Nuestra manera habitual de enfrentar estas situaciones suele ser una o varias de las siguientes:
Alejarse del problema – renunciar al trabajo, terminar la relación o simplemente dejar de preocuparse. Cualquier cosa para escapar.
Ignorar el problema – fingir que no pasa nada, no pensar en ello.
Buscar consuelo – comer, beber, fumar, mirar televisión, usar el móvil, redes sociales o videojuegos. Cualquier cosa para distraerse del malestar.
Quejarse – desahogarse con alguien, culpar a otra persona, convencerse de que el problema es del otro.
No hay nada intrínsecamente malo en nada de esto. No te sientas culpable si lo haces; a veces puede ser incluso útil. Hablar con alguien sobre lo que te preocupa ayuda. Descansar también puede ser necesario.
Pero evitar el problema, huir o intentar consolarse solo funciona a corto plazo. Tarde o temprano, las emociones regresan. Caemos en un bajón, nos agotamos, nos sentimos atrapados.

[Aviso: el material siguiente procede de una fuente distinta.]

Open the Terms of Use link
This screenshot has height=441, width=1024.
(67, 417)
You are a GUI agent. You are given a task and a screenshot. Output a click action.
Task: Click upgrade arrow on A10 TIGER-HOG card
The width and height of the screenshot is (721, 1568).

Aquí hay un cambio mental que puede ayudarte: cuando te sientas herido, triste, enojado o abrumado, no lo veas como un problema, sino como una experiencia.
Siente plenamente el dolor, la tristeza o la ira que hay en ti.
Deja de huir y permítete sentir de verdad.
Y mientras sientes, no consideres esa emoción difícil como algo que debas resolver o eliminar. Mírala como una experiencia que estás viviendo ahora mismo.
No es un problema, es una experiencia.
Eso es todo: una experiencia, una sensación. Nada de qué entrar en pánico. (Y si sientes pánico… también está bien.) Es simplemente algo que estás experimentando. Puede que no se sienta bien, pero eso no lo convierte en un problema. No todas las experiencias son agradables; a veces vivimos el frío, la tormenta, el dolor. Es parte de la vida.
Siente esa emoción difícil con el corazón abierto. Déjala entrar, como dejarías entrar a un buen amigo. Quédate con ella, sin juzgar, sin intentar cambiarla. No tienes que hacer nada. Es solo tu experiencia presente.
Lo que sea que hayas hecho para consolarte —no lo juzgues tampoco—. No es un problema, solo una experiencia.
Puedes encontrar paz dentro de cualquier experiencia.
Ahora es momento de actuar.
Desde este lugar de paz, aceptando quién eres y lo que estás sintiendo, puedes dar el siguiente paso. Por ejemplo:
Ama la sensación, la experiencia, el dolor.
Ama a la persona frente a ti, incluso si está sufriendo. Siéntela.
Ama al mundo. Ofrécele tu don.
Da un pequeño paso para mejorar tu situación.
Da un paso hacia lo que sientes que es tu propósito de vida.
Guarda silencio, para poder escuchar. Quédate quieto, para poder experimentar.
La acción dependerá de la situación, pero todo empieza con esa sensación de paz dentro de tu experiencia.